What is being asked: Return the lines below word for word, from the first one through the line that contains "coordinates (507, 46).".

[START]

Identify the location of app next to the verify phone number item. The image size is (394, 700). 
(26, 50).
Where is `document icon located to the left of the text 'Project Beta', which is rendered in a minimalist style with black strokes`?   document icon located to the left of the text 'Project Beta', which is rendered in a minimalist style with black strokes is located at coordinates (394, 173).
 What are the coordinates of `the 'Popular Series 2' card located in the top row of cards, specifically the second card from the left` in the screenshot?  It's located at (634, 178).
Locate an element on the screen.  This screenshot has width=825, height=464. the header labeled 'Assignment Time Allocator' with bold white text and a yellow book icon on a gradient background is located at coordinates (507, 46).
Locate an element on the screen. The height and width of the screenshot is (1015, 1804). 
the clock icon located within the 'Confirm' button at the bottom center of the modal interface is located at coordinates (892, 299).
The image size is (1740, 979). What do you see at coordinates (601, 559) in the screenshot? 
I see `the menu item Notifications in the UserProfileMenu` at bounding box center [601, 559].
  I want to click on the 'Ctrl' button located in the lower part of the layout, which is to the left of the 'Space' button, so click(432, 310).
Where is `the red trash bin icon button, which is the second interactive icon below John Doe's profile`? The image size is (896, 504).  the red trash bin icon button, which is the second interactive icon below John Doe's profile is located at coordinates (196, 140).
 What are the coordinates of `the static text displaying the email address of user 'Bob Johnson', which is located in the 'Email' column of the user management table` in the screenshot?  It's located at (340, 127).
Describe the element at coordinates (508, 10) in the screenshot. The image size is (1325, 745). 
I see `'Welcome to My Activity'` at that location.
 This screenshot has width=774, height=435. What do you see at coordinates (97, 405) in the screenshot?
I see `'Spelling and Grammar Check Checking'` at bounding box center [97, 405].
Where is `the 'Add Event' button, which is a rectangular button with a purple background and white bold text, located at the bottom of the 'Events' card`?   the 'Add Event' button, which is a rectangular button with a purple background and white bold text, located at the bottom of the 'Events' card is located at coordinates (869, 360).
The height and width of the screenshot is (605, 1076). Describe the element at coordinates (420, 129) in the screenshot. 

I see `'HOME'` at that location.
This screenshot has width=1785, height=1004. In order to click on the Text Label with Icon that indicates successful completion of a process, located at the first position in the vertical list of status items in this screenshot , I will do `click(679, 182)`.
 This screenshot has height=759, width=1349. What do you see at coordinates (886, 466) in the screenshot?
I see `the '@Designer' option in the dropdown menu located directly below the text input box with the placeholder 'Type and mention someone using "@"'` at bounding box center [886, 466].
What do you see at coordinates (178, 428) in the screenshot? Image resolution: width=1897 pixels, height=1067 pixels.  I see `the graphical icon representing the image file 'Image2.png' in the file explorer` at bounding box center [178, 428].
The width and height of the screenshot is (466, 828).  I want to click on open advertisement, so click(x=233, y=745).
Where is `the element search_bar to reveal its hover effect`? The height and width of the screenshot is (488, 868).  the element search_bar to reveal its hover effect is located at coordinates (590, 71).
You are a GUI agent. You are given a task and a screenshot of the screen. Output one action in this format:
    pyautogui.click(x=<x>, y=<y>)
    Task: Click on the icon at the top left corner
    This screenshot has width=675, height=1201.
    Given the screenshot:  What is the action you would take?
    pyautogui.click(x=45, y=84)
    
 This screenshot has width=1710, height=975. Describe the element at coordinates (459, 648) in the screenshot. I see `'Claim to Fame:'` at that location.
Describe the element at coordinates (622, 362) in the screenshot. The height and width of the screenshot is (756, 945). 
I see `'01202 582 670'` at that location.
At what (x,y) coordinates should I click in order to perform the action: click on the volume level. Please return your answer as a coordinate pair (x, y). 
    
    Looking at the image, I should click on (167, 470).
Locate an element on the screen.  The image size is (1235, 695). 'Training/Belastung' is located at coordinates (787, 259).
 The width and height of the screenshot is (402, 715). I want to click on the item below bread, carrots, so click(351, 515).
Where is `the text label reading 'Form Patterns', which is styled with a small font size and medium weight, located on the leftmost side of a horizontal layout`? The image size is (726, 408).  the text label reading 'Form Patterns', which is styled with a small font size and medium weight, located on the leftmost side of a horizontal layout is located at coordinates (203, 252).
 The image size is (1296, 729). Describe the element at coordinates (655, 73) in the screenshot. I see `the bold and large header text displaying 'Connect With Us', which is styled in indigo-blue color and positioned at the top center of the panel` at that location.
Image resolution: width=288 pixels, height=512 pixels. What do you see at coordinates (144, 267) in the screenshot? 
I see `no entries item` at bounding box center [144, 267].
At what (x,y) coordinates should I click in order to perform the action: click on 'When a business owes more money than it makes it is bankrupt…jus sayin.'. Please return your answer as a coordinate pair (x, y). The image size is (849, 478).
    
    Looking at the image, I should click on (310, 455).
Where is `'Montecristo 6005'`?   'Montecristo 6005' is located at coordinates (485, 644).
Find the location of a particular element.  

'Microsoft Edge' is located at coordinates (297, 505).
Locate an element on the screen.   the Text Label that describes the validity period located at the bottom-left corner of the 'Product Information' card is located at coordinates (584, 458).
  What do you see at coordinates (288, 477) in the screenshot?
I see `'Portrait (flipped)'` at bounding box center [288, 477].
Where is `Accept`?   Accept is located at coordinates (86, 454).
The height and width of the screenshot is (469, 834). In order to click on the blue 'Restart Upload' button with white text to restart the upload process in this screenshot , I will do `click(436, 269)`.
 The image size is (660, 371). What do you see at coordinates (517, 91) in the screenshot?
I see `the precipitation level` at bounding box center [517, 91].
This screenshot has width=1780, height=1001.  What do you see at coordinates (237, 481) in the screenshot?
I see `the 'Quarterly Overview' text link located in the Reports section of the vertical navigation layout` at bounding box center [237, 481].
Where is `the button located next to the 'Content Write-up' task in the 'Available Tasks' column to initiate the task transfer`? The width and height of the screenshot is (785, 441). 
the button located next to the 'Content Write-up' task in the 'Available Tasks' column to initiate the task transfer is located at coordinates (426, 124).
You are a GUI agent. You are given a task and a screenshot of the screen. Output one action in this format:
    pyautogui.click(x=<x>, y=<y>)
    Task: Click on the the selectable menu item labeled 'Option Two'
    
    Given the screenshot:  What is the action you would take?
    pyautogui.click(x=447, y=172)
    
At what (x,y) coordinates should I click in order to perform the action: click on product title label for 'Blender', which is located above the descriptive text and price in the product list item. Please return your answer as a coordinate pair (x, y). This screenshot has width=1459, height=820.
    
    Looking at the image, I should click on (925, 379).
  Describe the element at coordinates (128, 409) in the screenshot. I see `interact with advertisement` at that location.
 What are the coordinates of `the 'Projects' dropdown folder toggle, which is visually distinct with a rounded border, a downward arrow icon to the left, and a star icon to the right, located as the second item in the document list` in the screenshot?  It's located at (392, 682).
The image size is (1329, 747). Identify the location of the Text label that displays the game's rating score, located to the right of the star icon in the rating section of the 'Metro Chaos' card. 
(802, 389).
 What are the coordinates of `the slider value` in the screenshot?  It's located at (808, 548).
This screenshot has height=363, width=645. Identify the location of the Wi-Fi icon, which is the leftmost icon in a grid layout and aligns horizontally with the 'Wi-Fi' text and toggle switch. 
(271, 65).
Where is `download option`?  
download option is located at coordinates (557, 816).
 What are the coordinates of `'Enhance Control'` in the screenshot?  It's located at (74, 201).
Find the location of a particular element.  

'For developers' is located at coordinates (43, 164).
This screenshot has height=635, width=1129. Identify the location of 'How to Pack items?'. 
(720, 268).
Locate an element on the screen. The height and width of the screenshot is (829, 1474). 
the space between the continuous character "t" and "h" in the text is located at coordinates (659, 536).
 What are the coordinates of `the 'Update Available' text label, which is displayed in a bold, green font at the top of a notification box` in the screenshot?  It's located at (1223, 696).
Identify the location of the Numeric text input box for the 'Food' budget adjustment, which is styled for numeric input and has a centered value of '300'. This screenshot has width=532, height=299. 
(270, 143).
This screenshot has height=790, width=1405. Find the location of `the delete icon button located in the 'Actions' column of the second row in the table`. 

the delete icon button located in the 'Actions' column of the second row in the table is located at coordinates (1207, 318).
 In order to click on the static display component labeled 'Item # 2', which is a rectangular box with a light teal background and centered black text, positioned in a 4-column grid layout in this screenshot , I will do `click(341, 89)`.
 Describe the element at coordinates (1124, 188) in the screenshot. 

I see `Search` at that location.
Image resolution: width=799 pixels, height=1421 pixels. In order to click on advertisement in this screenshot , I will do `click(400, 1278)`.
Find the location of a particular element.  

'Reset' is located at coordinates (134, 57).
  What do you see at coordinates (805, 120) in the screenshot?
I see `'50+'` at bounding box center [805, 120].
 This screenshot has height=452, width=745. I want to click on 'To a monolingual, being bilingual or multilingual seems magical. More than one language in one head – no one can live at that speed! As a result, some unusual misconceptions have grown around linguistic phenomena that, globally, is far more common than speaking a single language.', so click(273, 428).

[END]

Response:
Identify the location of app next to the verify phone number item. The image size is (394, 700). 
(26, 50).
Where is `document icon located to the left of the text 'Project Beta', which is rendered in a minimalist style with black strokes`?   document icon located to the left of the text 'Project Beta', which is rendered in a minimalist style with black strokes is located at coordinates (394, 173).
 What are the coordinates of `the 'Popular Series 2' card located in the top row of cards, specifically the second card from the left` in the screenshot?  It's located at (634, 178).
Locate an element on the screen.  This screenshot has width=825, height=464. the header labeled 'Assignment Time Allocator' with bold white text and a yellow book icon on a gradient background is located at coordinates (507, 46).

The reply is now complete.